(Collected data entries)

==========

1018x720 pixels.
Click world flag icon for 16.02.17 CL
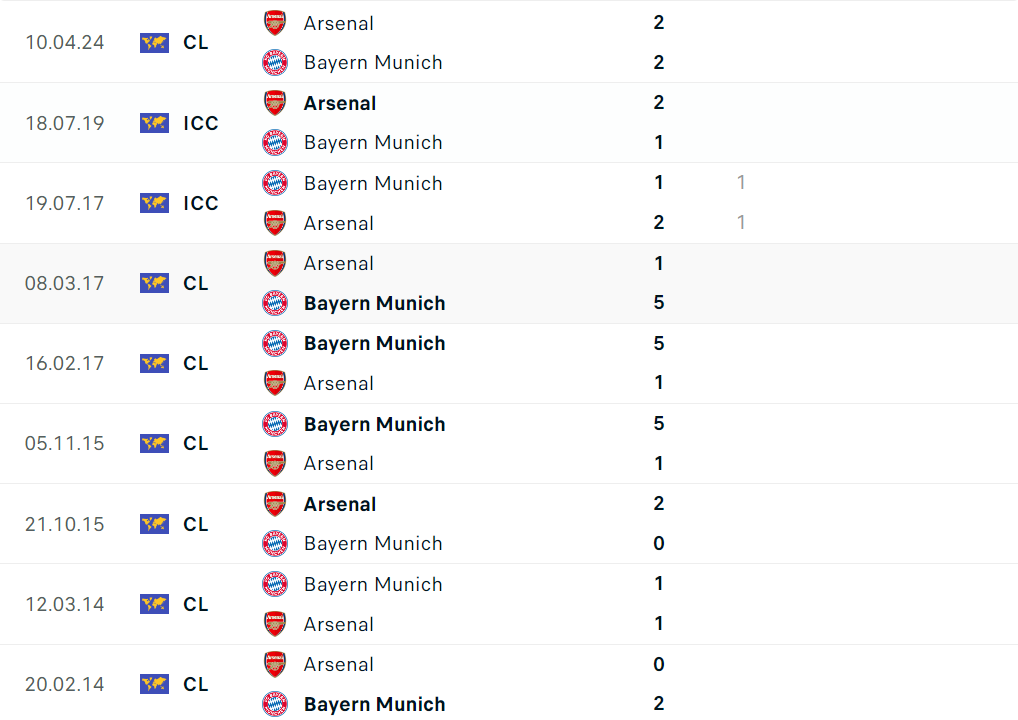[x=154, y=363]
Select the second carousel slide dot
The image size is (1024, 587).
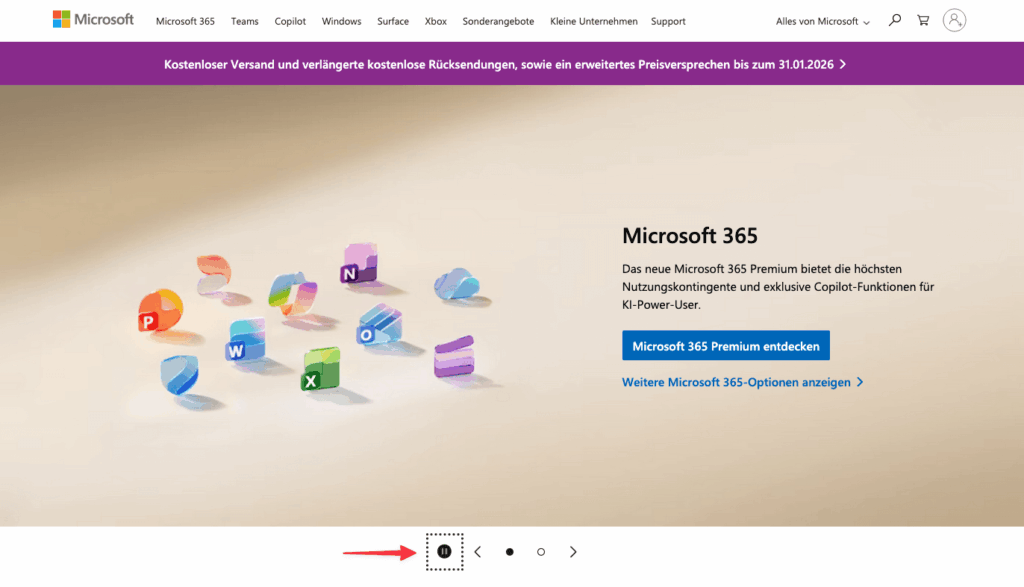(x=541, y=551)

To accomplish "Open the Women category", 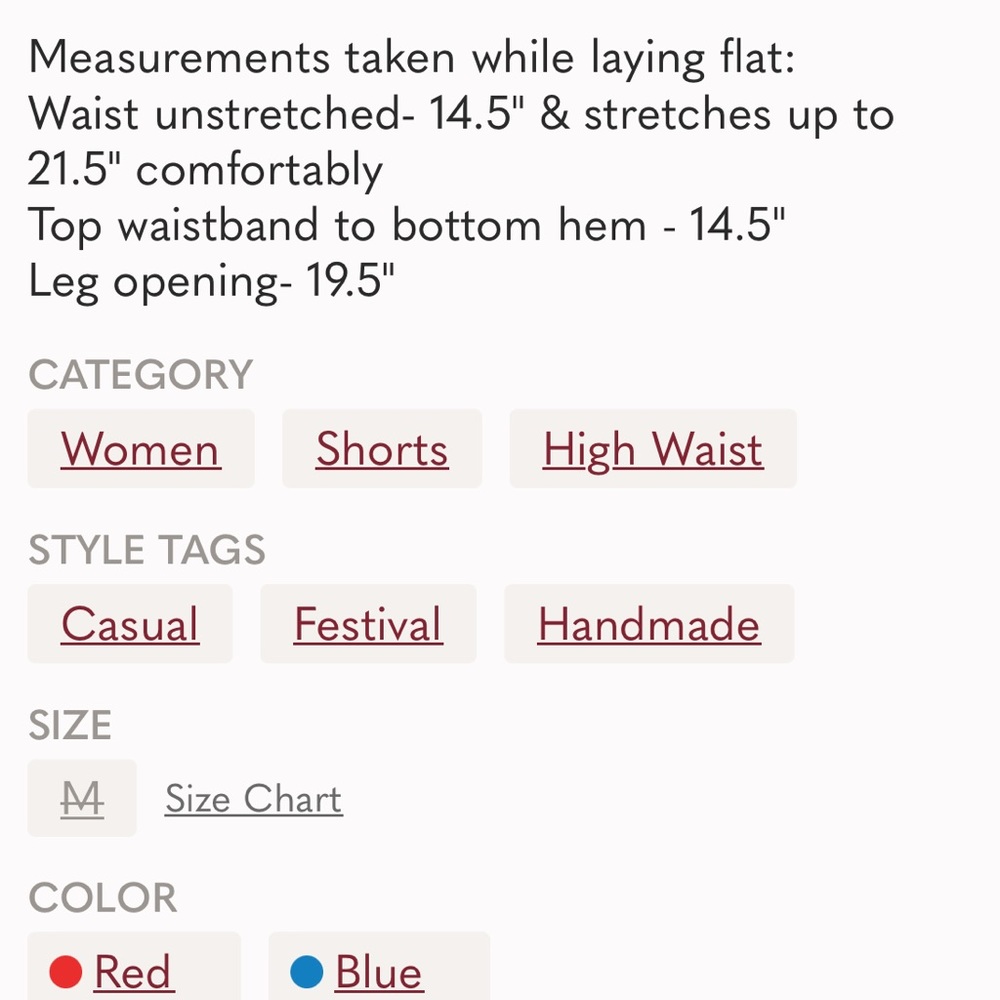I will (x=140, y=449).
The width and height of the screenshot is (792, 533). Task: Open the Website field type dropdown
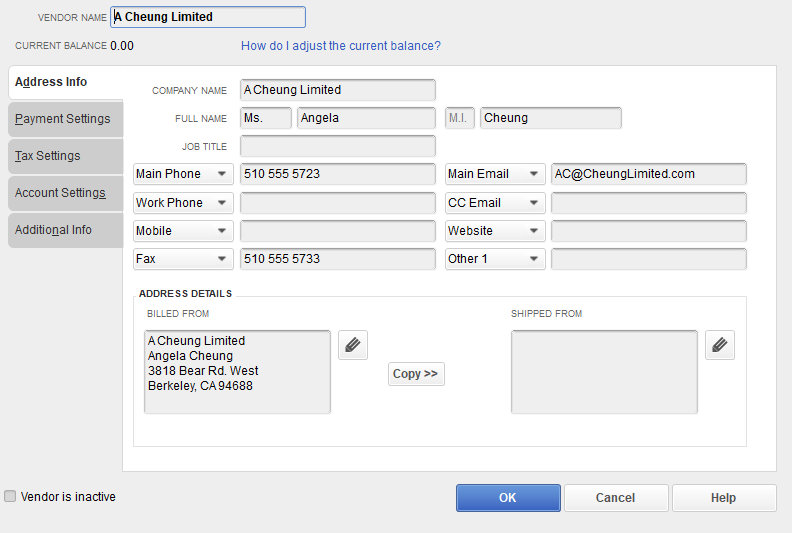point(534,231)
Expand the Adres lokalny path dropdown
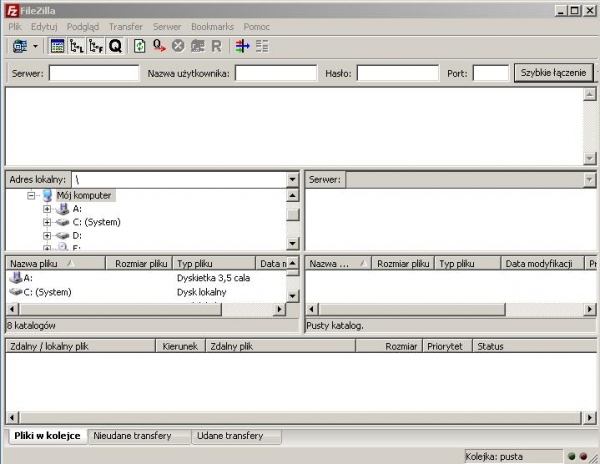The height and width of the screenshot is (464, 600). coord(292,179)
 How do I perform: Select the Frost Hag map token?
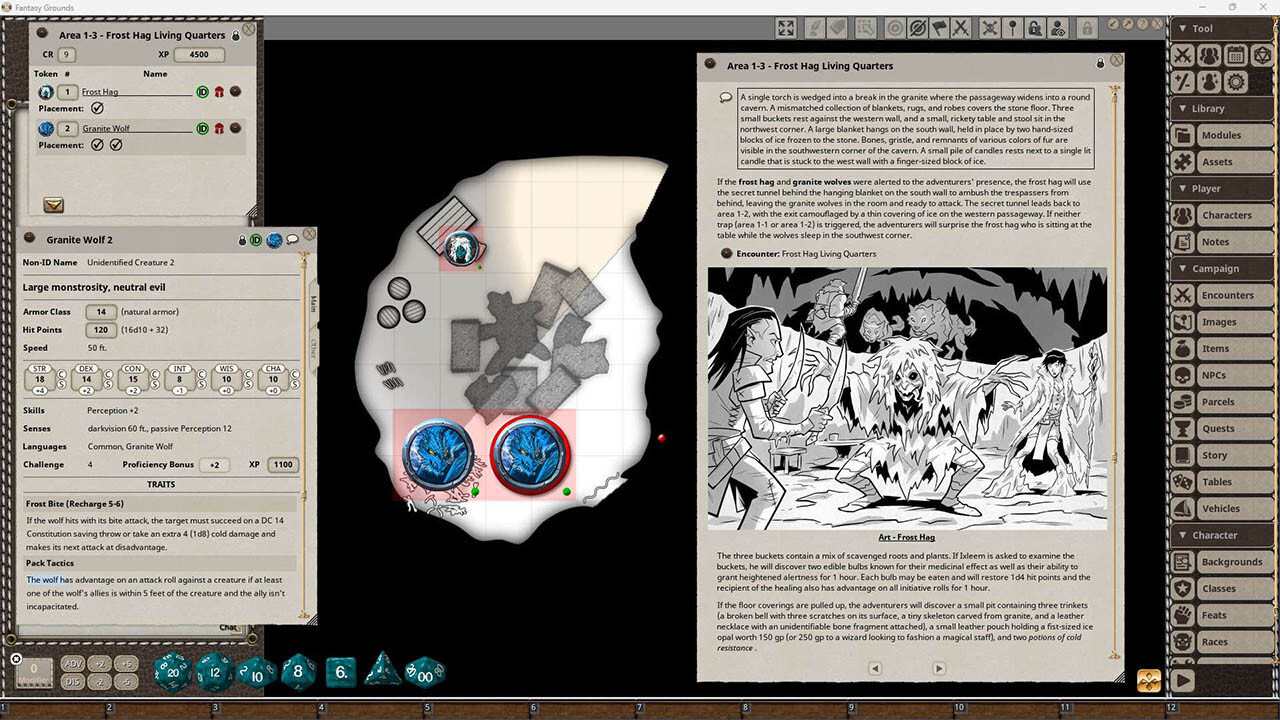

==========

* Task item:
Go through the entries above and copy out every line that includes the word "Select".

* Answer section:
Select the second carousel slide dot
 How do I perform: Select the Frost Hag map token?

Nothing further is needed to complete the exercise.